Le vostre domande

[Domanda da Ferraro Giuseppe Torino]

Tanti giovani sono disposti a tutto, e vivono turbamenti così intensi da far immaginare esiti non rimediabili, perché mettono davanti ad ogni cosa un riconoscimento pubblico, una vittoria o una medaglia.

Nella formazione, una partita giocata solo per vincere e non per scoprire il proprio talento e imparare, è inutile. Logico che anche con i giovani si faccia sport per vincere ma, per non ostacolare lo sviluppo del talento e creare ostacoli al rendimento, occorrono molte attenzioni.
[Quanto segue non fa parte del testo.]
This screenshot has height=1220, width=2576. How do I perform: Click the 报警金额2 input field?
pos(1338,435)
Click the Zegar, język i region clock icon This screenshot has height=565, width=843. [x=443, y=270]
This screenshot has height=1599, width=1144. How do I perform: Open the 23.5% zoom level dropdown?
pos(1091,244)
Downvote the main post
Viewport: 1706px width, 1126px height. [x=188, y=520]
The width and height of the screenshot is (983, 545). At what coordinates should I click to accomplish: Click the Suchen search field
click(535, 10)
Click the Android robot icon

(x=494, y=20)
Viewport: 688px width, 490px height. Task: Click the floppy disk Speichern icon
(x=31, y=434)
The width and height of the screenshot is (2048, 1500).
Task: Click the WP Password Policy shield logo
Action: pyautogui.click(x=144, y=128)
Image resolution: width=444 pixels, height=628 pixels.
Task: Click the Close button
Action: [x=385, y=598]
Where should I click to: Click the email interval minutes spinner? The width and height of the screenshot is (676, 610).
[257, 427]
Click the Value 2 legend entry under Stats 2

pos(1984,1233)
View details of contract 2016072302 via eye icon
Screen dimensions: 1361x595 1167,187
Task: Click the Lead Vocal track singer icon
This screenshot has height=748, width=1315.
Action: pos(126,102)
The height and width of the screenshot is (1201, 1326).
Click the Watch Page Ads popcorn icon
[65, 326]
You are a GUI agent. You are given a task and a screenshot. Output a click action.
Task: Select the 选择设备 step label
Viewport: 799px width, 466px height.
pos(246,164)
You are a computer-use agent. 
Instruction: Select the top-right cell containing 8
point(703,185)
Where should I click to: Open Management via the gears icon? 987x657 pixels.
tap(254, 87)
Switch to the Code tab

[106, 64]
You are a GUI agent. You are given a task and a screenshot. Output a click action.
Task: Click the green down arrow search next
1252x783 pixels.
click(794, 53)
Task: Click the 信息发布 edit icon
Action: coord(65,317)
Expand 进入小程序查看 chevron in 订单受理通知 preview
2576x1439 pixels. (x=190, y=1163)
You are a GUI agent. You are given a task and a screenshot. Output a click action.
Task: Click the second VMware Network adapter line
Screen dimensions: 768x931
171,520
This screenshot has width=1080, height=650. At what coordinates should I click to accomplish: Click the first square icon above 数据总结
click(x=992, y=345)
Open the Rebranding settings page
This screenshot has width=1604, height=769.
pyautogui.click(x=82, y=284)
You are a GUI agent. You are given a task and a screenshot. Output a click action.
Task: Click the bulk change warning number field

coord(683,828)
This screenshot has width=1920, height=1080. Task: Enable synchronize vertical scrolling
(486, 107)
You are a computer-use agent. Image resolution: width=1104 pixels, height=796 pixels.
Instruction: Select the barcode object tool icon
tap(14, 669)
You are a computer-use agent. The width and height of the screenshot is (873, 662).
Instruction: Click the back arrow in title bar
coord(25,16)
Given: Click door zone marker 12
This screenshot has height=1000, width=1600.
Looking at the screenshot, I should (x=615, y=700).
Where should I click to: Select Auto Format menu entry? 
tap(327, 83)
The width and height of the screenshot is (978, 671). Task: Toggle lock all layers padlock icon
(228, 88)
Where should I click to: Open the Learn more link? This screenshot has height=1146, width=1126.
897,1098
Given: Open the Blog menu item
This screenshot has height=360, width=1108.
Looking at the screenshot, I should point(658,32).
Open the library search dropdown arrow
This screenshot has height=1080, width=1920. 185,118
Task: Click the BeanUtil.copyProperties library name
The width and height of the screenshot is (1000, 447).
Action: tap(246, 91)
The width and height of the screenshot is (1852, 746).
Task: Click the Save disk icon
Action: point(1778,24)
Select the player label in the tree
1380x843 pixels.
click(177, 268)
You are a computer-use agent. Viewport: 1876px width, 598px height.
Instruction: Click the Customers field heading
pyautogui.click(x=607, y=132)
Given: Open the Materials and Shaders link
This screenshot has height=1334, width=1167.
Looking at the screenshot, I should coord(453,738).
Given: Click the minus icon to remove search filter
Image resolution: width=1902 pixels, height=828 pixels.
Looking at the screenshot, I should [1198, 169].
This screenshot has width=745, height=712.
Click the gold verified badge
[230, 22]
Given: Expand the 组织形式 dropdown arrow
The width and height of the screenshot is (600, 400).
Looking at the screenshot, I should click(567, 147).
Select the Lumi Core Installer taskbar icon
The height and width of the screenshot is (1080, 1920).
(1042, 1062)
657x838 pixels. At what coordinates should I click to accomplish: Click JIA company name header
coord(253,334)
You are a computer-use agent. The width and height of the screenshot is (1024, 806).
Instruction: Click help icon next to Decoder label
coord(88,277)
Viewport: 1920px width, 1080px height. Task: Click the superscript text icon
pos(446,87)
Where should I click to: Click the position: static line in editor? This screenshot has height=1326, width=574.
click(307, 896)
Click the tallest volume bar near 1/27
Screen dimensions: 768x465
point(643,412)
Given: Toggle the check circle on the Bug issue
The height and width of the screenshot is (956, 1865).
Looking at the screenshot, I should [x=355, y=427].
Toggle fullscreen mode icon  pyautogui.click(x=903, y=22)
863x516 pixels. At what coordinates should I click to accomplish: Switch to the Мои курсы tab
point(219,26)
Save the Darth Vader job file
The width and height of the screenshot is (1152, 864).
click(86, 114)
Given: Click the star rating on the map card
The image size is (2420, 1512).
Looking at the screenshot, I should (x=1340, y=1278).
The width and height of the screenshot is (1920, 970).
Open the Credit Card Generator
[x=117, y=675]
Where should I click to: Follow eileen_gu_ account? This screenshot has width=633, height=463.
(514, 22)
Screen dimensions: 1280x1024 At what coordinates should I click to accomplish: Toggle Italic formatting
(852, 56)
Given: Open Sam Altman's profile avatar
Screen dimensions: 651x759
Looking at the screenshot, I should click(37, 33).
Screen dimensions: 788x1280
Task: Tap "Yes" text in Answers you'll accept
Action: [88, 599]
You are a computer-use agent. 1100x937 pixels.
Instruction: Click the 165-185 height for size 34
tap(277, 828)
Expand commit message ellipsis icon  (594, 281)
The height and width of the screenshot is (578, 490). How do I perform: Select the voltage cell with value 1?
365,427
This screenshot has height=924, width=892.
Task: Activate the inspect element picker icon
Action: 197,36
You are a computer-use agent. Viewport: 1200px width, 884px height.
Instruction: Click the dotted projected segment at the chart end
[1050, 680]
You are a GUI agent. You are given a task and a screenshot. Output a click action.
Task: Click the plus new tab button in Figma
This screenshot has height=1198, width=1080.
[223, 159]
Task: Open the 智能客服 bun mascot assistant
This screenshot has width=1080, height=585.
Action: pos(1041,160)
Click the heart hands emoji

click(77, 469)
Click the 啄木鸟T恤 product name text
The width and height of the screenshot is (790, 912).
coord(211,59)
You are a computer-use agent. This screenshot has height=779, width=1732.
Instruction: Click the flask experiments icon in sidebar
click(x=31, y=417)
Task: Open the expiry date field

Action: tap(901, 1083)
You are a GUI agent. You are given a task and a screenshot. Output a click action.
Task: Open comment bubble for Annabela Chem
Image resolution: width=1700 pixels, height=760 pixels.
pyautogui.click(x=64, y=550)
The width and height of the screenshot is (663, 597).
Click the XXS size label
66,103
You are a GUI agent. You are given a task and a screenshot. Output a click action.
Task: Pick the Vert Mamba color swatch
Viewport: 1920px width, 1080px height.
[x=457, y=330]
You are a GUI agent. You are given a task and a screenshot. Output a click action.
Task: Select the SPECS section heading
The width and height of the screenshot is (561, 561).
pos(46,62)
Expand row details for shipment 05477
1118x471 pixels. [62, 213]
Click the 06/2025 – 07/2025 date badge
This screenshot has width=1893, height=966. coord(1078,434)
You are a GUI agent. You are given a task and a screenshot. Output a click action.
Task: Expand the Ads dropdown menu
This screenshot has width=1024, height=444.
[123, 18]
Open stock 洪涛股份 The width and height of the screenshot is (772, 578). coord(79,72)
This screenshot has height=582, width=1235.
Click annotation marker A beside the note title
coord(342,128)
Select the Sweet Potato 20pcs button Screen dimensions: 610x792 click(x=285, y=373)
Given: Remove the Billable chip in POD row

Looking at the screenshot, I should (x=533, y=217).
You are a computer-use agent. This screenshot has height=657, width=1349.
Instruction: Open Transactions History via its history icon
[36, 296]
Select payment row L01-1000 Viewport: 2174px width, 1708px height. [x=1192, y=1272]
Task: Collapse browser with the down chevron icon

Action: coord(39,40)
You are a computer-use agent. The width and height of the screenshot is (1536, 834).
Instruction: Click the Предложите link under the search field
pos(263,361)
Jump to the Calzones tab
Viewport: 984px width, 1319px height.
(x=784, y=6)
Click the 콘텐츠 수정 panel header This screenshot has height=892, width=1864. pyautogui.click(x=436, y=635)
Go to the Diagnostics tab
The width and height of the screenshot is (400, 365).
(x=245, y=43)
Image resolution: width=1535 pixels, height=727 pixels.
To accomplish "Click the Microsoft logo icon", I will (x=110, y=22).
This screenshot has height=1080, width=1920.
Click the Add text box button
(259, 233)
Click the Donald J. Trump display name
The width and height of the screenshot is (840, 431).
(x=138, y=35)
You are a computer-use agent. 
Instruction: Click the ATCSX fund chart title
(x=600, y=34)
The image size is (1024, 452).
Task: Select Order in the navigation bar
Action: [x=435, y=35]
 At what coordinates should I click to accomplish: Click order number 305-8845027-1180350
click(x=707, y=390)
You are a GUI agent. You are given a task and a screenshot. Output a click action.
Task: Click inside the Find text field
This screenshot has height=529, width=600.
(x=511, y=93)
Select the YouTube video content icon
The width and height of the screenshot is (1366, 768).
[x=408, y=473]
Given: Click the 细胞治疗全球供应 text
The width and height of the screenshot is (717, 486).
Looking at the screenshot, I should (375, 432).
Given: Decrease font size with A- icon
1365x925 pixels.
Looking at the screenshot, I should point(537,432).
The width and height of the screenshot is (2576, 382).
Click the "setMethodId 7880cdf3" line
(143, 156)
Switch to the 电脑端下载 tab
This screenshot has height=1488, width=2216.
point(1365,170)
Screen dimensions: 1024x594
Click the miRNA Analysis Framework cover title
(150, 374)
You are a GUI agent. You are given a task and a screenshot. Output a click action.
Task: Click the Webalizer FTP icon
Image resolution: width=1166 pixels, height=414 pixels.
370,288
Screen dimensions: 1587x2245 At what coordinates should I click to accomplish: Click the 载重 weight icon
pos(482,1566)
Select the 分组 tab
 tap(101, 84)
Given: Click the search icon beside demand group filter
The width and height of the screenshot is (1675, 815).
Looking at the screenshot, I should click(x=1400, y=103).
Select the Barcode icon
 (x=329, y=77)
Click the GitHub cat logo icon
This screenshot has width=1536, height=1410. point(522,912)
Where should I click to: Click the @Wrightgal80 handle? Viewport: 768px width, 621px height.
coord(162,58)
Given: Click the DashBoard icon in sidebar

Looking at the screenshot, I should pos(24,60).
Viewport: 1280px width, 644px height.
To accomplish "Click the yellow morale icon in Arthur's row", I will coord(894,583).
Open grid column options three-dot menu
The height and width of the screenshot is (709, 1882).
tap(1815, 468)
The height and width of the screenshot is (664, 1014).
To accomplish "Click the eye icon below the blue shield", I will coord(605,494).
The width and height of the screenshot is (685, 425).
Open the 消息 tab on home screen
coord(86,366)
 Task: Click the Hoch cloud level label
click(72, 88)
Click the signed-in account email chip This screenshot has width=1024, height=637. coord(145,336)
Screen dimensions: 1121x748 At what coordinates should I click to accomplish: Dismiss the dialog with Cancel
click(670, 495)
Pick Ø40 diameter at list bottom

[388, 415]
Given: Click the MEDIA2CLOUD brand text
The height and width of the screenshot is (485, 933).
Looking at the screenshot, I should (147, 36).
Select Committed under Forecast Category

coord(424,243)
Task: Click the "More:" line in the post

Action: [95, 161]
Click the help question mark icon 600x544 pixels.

Prima della gara, l'assillo di vincere aumenta la paura di perdere, toglie fiducia e coraggio, perché conta il risultato, mai certo, e non il livello della prestazione. Enfatizza la forza dell'avversario e la difficoltà della gara, crea pensieri negativi perché, nell'attesa, al desiderio della vittoria e alla sicurezza, subentra la paura della sconfitta. E, in ogni caso, un livello di attivazione eccessiva è contrario al rendimento.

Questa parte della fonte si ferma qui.